Par Georges Károlyi, ambassadeur de Hongrie auprès de la République française.
Le Monde daté du 19 juillet consacre son éditorial à la Pologne. Je n’ai évidemment aucune qualité pour m’exprimer sur ce pays, mais je ne peux m’empêcher de ressentir une vraie gêne face aux logiques développées par l’auteur – ce n’est pas nouveau – sur l’organisation des pouvoirs publics dans un environnement démocratique.

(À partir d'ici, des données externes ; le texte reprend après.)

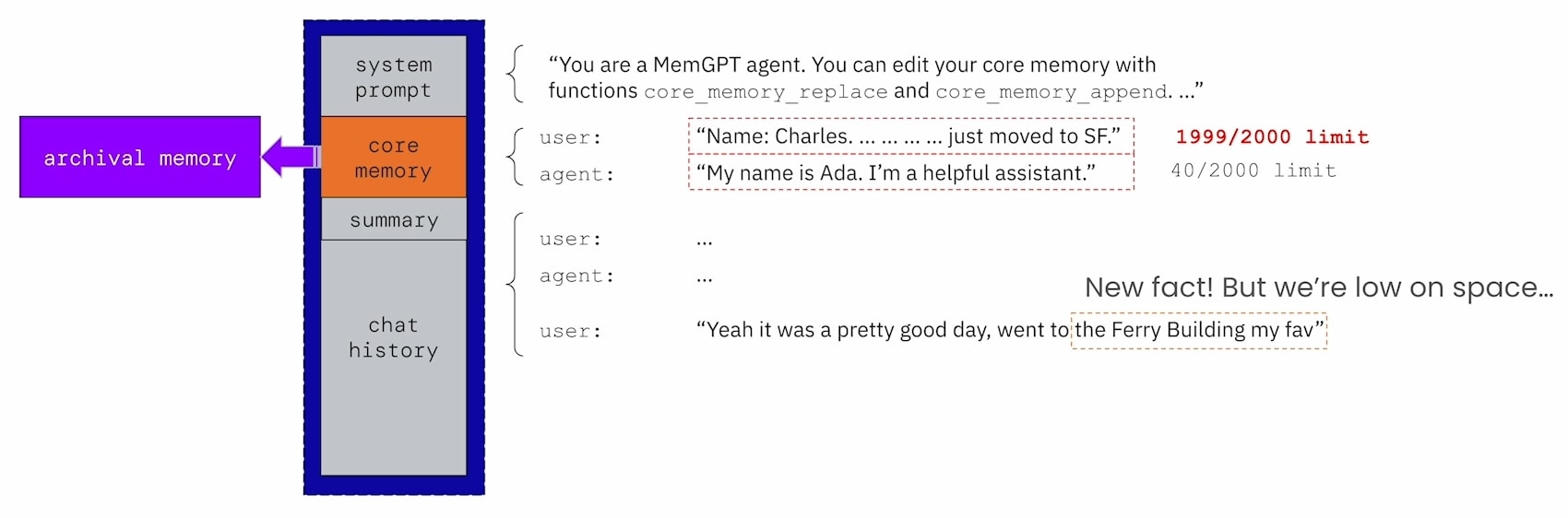Click the chat history block

(x=394, y=358)
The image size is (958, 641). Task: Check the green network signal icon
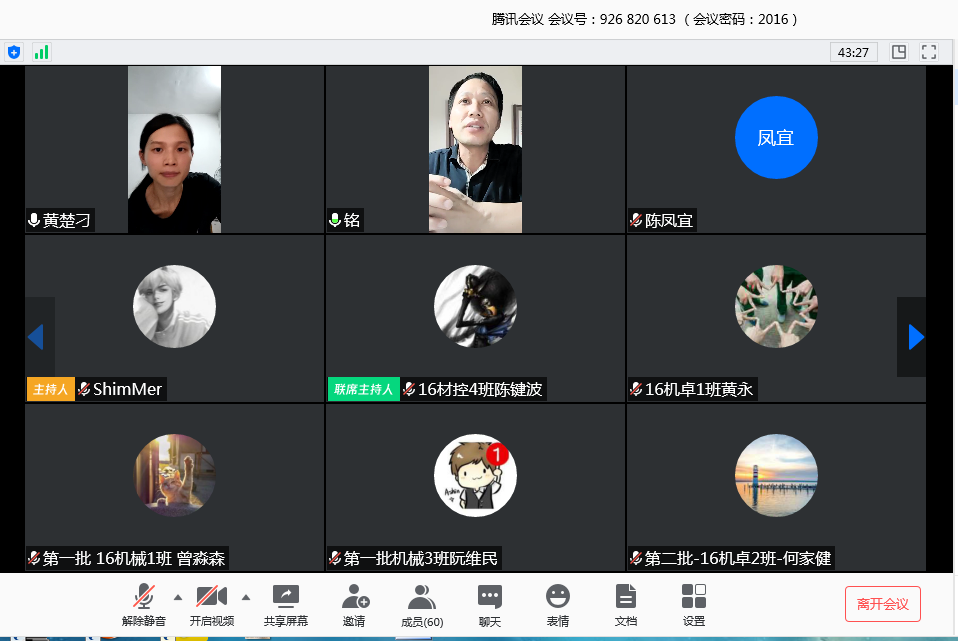[x=41, y=52]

Montesquieu est bien le père du principe de la séparation des pouvoirs. A son époque, où le pouvoir était entièrement incarné par un monarque de droit divin, éclater ce pouvoir en exécutif, législatif et judiciaire était effectivement une démarche révolutionnaire, qui n’a pas pris une ride aujourd’hui et qui est à la base de l’organisation démocratique de nos sociétés.
Mais il est bien clair que cette séparation des pouvoirs s’entend au sens institutionnel. Montesquieu n’a jamais souhaité que les différents pouvoirs s’opposent politiquement pour que leur « séparation » soit avérée. Si c’était le cas, le summum de la séparation des pouvoirs serait la cohabitation, ce qui est évidemment absurde.
C’est pourtant ce que l’éditorialiste du Monde semble suggérer, en s’en prenant aux pays – aujourd’hui la Pologne, demain peut-être la Hongrie, la France ou d’autres – où ces différents pouvoirs sont incarnés par une même force politique, en quoi il croit voir un grave danger. Cela n’a pourtant rien d’étonnant ni d’anormal. Si l’on excepte le pouvoir judiciaire, dont les représentants ne sont en général pas élus, les pouvoirs exécutif et législatif, qui procèdent directement ou indirectement du suffrage populaire, sont le plus souvent politiquement en phase. Cela est particulièrement vrai en France, où le système constitutionnel que nous avons vu à l’œuvre au cours des derniers mois le souhaite même expressément. Un tel régime serait « incompatible avec l’appartenance à l’Union européenne » ? Allons donc !
L’organisation démocratique des pouvoirs publics n’est rien d’autre que la légitimation du pouvoir de la majorité pour une période donnée, dans une perspective d’alternance. Dès lors, toute décision de la majorité du moment est légitime, y compris – bien évidemment – la désignation des représentants du pouvoir judiciaire. N’étant pas élus, il faut bien que quelqu’un les nomme. Et il faut bien pourvoir aussi à la désignation des responsables de la haute administration et des grands corps de l’Etat. N’en déplaise à l’auteur, un gouvernement démocratiquement élu est parfaitement légitime à nommer « ceux qui lui plaisent ». Le contraire serait absurde. L’opposition attendra, et elle fera la même chose lorsqu’elle deviendra majorité. C’est cela, la démocratie. La séparation des pouvoirs en est-elle menacée ? Bien sûr que non. Les pouvoirs sont toujours séparés, sauf qu’ils sont politiquement en phase. Ce n’est pas une tare. Les « contre-pouvoirs » ne cessent pas d’exister du fait qu’ils ne sont pas entre les mains de l’opposition politique. Ne faisons pas dire à Montesquieu ce qu’il n’a jamais voulu dire. Avouons-le, les inquiétudes de l’éditorialiste du Monde sont purement politiques – ce qui est son droit –, mais il ne faut pas cacher une prise de position politique derrière une indignation institutionnelle. L’on n’arrivera à faire croire à personne que la meilleure démocratie est celle où c’est l’opposition qui gouverne.
Avant Montesquieu, La Fontaine l’avait déjà bien vu : qui veut noyer son chien l’accuse de la rage.